Al arribar a Mykonos el barco se quedó en medio del mar, antes de entrar en el puerto. Bajaron un bote de los de salvamento y allí nos fueron colocando a los pasajeros que decidimos quedarnos en la isla. Lo mismo que en Momemvasia pero con mucho mas oleaje y el bote aún más lleno.
El susto pasó pronto viendo la preciosidad del puerto, de sus casas blancas y azules. Y como no, disfrutando con los pelicanos que recorrían el muelle jugando tranquilamente con los turistas. No sé cómo será hoy día Mykonos, seguramente algo parecido a Ibiza. En 1974 era un lugar delicioso, relativamente barato, con muy pocos visitantes y con unas playas estupendas y casi vacías. Lo disfrutamos mucho.

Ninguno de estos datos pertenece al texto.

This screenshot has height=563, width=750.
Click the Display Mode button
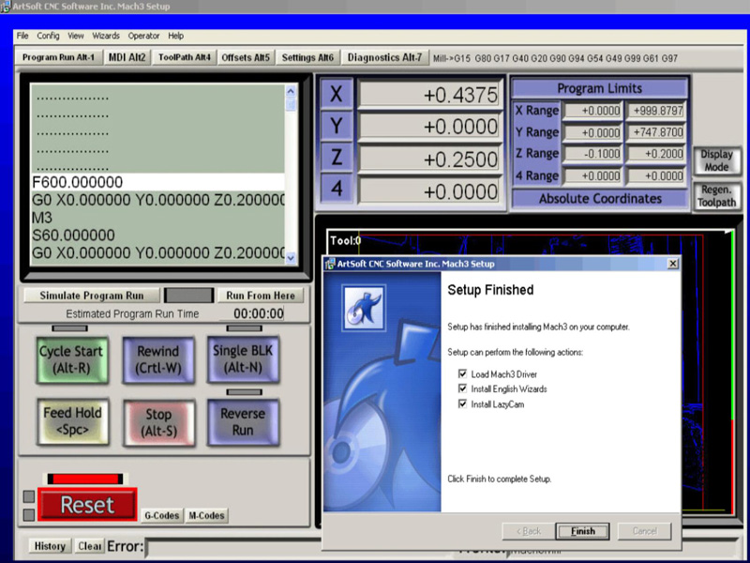[716, 160]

Al volver al Pireo, lo primero que hicimos fue ir a una agencia de viajes para ver cómo podíamos viajar a Estambul. Nos quedamos sorprendidos cuando nos ofrecieron un pasaje de avión con la compañía de bandera griega, por el increíble precio equivalente a 5 dólares y en un avión de última generación. Había dos condiciones, no ofrecían billete de vuelta y teníamos que salir pitando al aeropuerto porque el vuelo estaba a punto de salir.
Allí que nos fuimos más contentos que unas pascuas, sin pensar ni por un minuto que aquello debía tener truco.